New York City tenants often ask “How important is it that I keep detailed records of my complaints or my conversations with the management company or the landlord for my apartment building?” And I would say it’s very important, especially if it’s a safety violation and it leads to an injury. And here’s why, because under the law in New York, someone cannot sue their landlord unless they can prove notice. And notice is usually proved three ways.
First, you can actually notify the landlord. So for example, if I see a leak from the ceiling and that’s causing a puddle, because a specific crack in the ceiling is dripping, let’s say in the hallway as I go out to the elevator, I could tell my landlord or my super, “Please fix that, that’s happening.” And they could say, “Yeah, sure. I’ll take care of it. I’ll fix it.” And then they don’t and then someone falls.

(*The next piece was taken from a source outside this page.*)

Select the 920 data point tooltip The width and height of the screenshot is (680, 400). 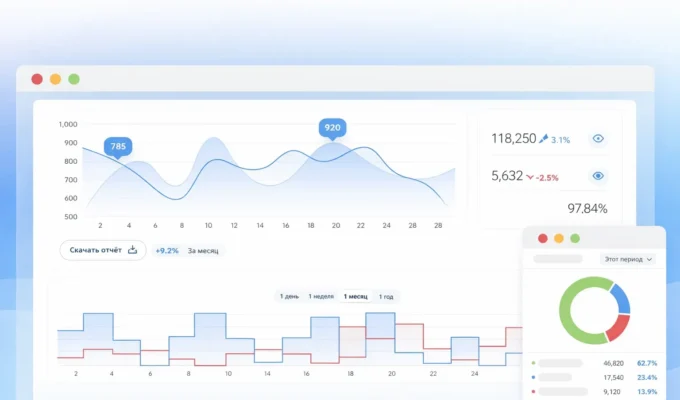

Now I have actual notice. I have notified them, but where’s my proof? It’s just my word versus the landlord’s word. I’ll say “Yes I told the super, I told the landlord” and they’ll say to their building accident lawyer, “No, you didn’t, we didn’t know anything about it.” So now it becomes an issue of credibility where perhaps the jury will believe me and I win, or perhaps the jury won’t and I’ll lose. So it’s very important when communicating with your landlord, with a management company, to get certain information like email addresses. If you send an email, now it’s in writing. Now, if they don’t fix it, you have that email. You have the date stamp, you have the solid proof that you notified them. And now it’s on them that they, if they didn’t fix it, they’re liable.
A second way to prove notice, is constructive notice. That just basically means that the leak in the same example of the hallway ceiling leaking, the leak just existed for a period of time. Say it existed for two months that you see a little crack in the ceiling and it’s dripping. You never complain to anybody, but you could document that it existed. Maybe you have a videotape that you took with your cell phone or a photo of it that’s also date stamped and timestamped from two months ago. Well, now, if you could show that, or if you have a witness who will testify that “I saw that leak two months ago,” the very fact that the leak exists for a long period of time like two months, should mean that the landlord being a diligent landlord, should have found it and should have fixed it on their own. So that’s another way that you could prove notice in a safety violation in a lawsuit.
And the third way is if the landlord or somebody who works for the landlord or the management company, caused and created the condition themselves. So for example, if somebody is mopping the floor and they leave a puddle and then someone else slips, they’ve caused and created the condition, so you don’t need to prove notice of notifying them or showing that it existed for a period of time, because they created the very condition. So those are the three ways you can prove notice. And documentation is very important with all of the technology today, including cellphones, videos, photographs, simple emails, or text messages, all of that should be preserved in order to prove that you did notify the landlord about a condition. And then if the landlord fails to remedy the condition and an injury occurs, it’s no longer a, “he said, she said” battle, but rather it’s concrete proof that you have, and it will be more likely that you win your case.